#### Bacaan yang Diberikan ####

22 September 2011

JAKARTA MASA DEPAN akan semakin canggih











Proyek MRTakan dimulai dengan pembangunan jalur MRT 14.5 km dari Terminal Lebak Bulus hingga Stasiun Dukuh Atas. Pembangunan jalur pertama ini akan menjadi awal sejarah pengembangan jaringan terpadu dari sistem MRT yang merupakan bagian dari sistem transportasi massal DKI Jakarta pada masa yang akan datang. Pengembangan untuk meneruskan jalur Dukuh Atas menuju Stasiun Kota yang akan disebut jalur utara -selatan serta pengembangan jalur timur-barat.
Ini merupakan simbol bahwa kota Jakarta akan menjadi kota yang sejajar dengan kota Megapolitan Asia seperti Singapura, Hongkong, Bangkok, New Delhi, Seoul dan Tokyo

Spesifikasi Dasar dari Jalur MRT mencakup                                               

- 12 Stasiun (4 stasiun bawah-tanah dan 8 stasiun layang)
- 14.3 km Panjang Jalur (dari Lebak Bulus ke Dukuh Atas)
- Beberapa stasiun kunci akan menjadi stasiun terpadu dengan moda transportasi massal lainnya seperti busway, kereta jabodetabek, Monorail dan Waterway.

#### Data Hasil Ekstraksi ####

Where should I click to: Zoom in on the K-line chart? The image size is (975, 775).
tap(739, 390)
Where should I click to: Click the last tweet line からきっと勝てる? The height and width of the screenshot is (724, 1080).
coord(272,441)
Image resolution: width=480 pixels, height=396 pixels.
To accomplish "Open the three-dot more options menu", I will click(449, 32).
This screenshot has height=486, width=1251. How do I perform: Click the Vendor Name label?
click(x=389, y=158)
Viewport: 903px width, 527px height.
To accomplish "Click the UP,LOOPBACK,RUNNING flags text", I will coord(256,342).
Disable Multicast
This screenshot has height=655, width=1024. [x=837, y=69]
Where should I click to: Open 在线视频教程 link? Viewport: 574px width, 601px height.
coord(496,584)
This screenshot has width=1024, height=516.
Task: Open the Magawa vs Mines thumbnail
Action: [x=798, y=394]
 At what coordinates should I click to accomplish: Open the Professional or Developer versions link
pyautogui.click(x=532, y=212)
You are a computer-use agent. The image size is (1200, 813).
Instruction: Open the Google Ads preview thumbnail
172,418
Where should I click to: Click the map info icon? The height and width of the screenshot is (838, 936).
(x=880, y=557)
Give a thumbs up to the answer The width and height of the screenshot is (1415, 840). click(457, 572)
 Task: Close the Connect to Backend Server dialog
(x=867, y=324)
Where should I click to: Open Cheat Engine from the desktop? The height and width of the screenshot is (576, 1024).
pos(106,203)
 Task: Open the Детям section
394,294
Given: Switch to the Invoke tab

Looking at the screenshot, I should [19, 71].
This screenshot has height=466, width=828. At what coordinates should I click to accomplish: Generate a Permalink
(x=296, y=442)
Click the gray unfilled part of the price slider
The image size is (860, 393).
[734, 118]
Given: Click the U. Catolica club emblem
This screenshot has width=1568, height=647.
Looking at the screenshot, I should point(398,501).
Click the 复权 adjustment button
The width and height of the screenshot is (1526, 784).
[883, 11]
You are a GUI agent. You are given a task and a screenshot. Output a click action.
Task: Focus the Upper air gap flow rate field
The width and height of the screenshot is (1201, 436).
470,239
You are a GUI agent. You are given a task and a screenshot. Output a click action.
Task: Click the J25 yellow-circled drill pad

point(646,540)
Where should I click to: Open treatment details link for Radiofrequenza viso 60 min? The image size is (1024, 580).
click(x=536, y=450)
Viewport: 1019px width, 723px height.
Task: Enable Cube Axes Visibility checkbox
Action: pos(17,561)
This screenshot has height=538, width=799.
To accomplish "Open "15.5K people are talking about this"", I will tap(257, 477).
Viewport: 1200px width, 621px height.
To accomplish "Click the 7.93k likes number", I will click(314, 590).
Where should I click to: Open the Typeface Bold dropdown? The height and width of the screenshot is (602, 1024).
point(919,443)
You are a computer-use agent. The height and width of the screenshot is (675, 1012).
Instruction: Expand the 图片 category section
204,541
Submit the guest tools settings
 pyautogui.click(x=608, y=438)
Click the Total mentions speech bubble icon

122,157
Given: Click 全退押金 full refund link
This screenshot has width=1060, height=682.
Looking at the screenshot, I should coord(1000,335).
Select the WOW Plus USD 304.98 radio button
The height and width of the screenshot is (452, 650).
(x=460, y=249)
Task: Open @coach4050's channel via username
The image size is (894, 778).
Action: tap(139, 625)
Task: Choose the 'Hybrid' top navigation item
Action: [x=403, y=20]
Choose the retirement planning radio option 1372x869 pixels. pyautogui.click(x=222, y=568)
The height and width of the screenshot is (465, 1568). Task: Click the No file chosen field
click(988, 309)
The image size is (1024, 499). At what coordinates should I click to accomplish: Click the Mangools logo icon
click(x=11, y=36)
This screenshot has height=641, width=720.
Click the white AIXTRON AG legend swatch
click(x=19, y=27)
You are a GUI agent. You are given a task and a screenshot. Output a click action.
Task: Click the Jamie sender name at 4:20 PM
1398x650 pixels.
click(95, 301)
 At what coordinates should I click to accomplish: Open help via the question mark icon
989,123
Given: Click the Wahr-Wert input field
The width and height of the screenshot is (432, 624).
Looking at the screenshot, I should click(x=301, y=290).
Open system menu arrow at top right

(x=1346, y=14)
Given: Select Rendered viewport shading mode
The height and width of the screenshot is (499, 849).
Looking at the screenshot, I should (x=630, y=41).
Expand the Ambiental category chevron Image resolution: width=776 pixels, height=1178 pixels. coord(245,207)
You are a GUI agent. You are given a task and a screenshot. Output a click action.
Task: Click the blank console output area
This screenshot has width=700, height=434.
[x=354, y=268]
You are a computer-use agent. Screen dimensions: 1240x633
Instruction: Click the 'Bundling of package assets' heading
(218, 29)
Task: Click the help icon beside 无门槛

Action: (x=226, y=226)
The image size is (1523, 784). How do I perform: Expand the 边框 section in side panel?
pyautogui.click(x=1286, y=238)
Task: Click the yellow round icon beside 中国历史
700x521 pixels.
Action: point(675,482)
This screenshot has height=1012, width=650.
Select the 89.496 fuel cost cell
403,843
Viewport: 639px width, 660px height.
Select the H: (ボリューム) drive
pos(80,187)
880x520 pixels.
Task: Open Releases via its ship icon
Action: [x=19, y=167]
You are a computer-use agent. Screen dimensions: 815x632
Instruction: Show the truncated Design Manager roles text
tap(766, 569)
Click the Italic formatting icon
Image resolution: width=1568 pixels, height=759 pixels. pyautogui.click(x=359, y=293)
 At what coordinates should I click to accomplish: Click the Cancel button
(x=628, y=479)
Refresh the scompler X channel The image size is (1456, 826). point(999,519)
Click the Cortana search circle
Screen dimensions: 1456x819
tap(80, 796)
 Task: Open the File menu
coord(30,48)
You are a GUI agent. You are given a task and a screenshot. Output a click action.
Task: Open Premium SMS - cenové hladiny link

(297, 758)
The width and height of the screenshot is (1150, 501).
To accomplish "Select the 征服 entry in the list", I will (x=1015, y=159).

####

Tolong tulis ulang bagian teks tentang MRT Jakarta yang dimulai dari "Spesifikasi Dasar dari" dan berakhir pada "Monorail dan Waterway.", dengan mengganti "Monorail" menjadi "LRT".

### Jawaban Soal
Spesifikasi Dasar dari Jalur MRT mencakup                                               

- 12 Stasiun (4 stasiun bawah-tanah dan 8 stasiun layang)
- 14.3 km Panjang Jalur (dari Lebak Bulus ke Dukuh Atas)
- Beberapa stasiun kunci akan menjadi stasiun terpadu dengan moda transportasi massal lainnya seperti busway, kereta jabodetabek, LRT dan Waterway.